Entre conservatisme doctrinal et controverses biographiques
Farrell n’a jamais caché son attachement à la doctrine traditionnelle sur les questions morales et sociétales. Il s’est publiquement opposé au mariage entre personnes de même sexe, à l’euthanasie, et à l’avortement. Il a également exprimé de sérieuses réserves sur la possibilité d’ordonner des femmes prêtres, se montrant réticent face aux revendications féministes au sein de l’Église. En 2018, il avait refusé que Mary McAleese, ex-présidente irlandaise critique du Vatican sur les droits des femmes, prenne la parole dans une conférence universitaire au Vatican. Cette attitude a nourri chez certains l’image d’un prélat rigide, mais elle séduit une large frange du catholicisme mondial, soucieuse de préserver les repères traditionnels.
Comme beaucoup de prélats américains de sa génération, Kevin Farrell a été proche du cardinal Theodore McCarrick, dont il partageait les appartements à Washington. McCarrick a depuis été réduit à l’état laïc après des révélations accablantes sur des abus sexuels. Farrell a toujours nié avoir eu connaissance des faits, mais cette proximité reste une ombre dans sa biographie. Par ailleurs, il avait reçu des fonds de Michael Bransfield, évêque de Wheeling, accusé de détournements financiers et de harcèlement sexuel. Là encore, Farrell a restitué l’argent dès que le scandale a éclaté, mais ces épisodes entachent une carrière pourtant marquée par la discrétion et la compétence.

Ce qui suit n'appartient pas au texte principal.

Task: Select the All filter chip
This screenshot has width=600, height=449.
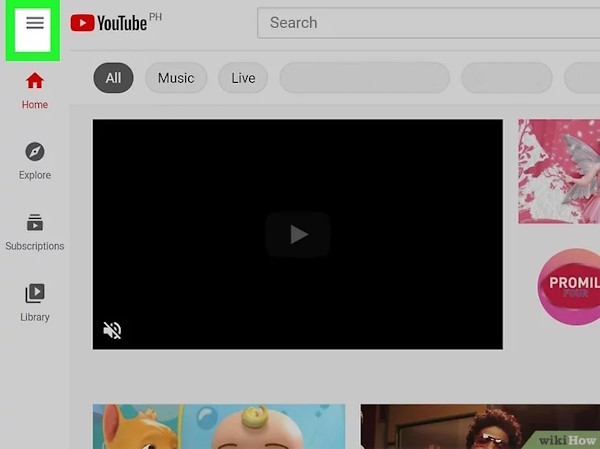Action: 113,78
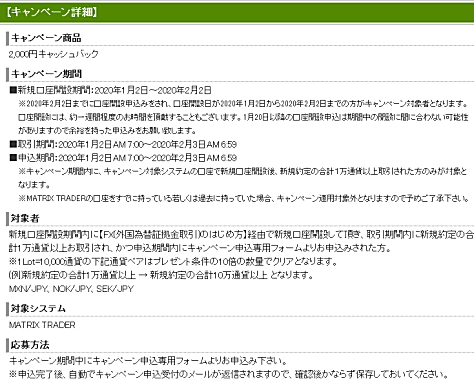Click the 1Lot=10,000通貨 note line

pos(173,262)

Si certains catholiques progressistes lui reprochent son conservatisme et ses amitiés passées, Kevin Farrell jouit d’une solide réputation d’administrateur et d’homme de confiance. Son profil international, sa maîtrise de plusieurs langues, sa connaissance des réalités ecclésiales en Europe comme en Amérique latine, et son absence d’ambitions personnelles en font une personnalité de consensus. À l’heure où l’Église catholique se prépare à élire un nouveau pontife, il incarne une transition sobre, rigoureuse, et respectueuse des équilibres fragiles de la gouvernance vaticane.